Path: utzoo!utgpu!news-server.csri.toronto.edu!cs.utexas.edu!swrinde!ucsd!mvb.saic.com!ncr-sd!ncrcae!hubcap!fpst
From: jkubicky@tybalt.caltech.edu (Joseph J. Kubicky)
Newsgroups: comp.parallel
Subject: Re: Looking for information on "DELTA-machine"
Message-ID: <1991Mar20.154204.28059@hubcap.clemson.edu>
Date: 20 Mar 91 11:43:52 GMT
References: <1991Mar18.162929.22688@hubcap.clemson.edu>
Sender: fpst@hubcap.clemson.edu (Steve Stevenson)
Organization: California Institute of Technology, Pasadena
Lines: 57
Approved: parallel@hubcap.clemson.edu
Apparently-To: <elroy!ames!comp-parallel@csvax.caltech.edu>

pfluegl@chopin.eng.uci.edu (Manfred J. Pfluegl) writes:

>Recently I had a chance to visit JPL/NASA in Pasadena. During
>several discussions the name "DELTA-machine" was dropped. I never
>heard anything about this system before but would like to read up
>on it. DELTA seems to be a highly parallel architecture and I got
>the impression that it was built by NASA. Can anyone give me
>some references or tell me briefly the characteristics of this
>system?

>Any help is appreciated. 

>                Manfred Pfluegl - believer of "Per Aspera Ad Astra"
>  *****  *****  pfluegl@uci.edu              (Internet)
> * **** * ****  pfluegl@uci.bitnet           (Bitnet)
>*  *****  ****  pfluegl%uci.edu@RELAY.CS.NET (Internet from Europe)

What I know about the Delta machine, which is what I've heard from
Prof.

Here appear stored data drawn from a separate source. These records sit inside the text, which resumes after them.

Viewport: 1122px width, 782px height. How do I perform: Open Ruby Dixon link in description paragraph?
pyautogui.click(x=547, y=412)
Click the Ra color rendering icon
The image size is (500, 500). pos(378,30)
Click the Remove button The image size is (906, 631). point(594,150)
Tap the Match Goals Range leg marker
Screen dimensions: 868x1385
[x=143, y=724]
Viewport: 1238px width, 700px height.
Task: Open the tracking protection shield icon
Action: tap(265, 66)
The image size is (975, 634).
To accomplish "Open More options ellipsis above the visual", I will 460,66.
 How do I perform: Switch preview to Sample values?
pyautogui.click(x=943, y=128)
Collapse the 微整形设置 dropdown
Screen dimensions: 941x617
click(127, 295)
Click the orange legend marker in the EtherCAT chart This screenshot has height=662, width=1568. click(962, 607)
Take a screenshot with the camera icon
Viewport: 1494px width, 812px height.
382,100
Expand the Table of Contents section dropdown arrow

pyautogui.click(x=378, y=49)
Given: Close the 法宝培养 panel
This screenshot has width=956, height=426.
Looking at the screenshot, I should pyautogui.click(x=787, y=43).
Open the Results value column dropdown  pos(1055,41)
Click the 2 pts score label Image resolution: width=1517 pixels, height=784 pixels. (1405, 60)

Chuck Seitz in my VLSI class (his group designed the router
chips for the mesh & did some other stuff with the machine), is
this:

	- 2-D mesh (from some charts Seitz showed us last term,
	  their simulations indicate this minimizes network
	  latency over higher-dimension meshes)
	- 576 (I think) i860 processors
	- Something like 25-30GFLOPS peak performance - if you
	  want, figure it out yourself: i860 rated at 66MFLOPS
	  peak (that's single precision, I think - double around
	  40MFLOPS).  Unfortunately, Intel used some creative
	  benchmarking here - when you really look at the chip,
	  you realize that the I/O bandwidth, even though it's
	  got 64-bit data busses & a 128-bit wide on-chip D-cache,
	  won't sustain 40MFLOPS for very long.  Also, other
	  features like parallel execution of scalar & FP ops is
	  tricky (you've actually got to code the instructions such
	  that the scalar opcode is in the lower 32 bits and the FP
	  opcode in the top 32 bits).
	- Asynchronous router chips operate around 200MB/s bandwidth
	  between a node & its four nearest neighbors.
	- Supposedly, we're getting it Spring term sometime.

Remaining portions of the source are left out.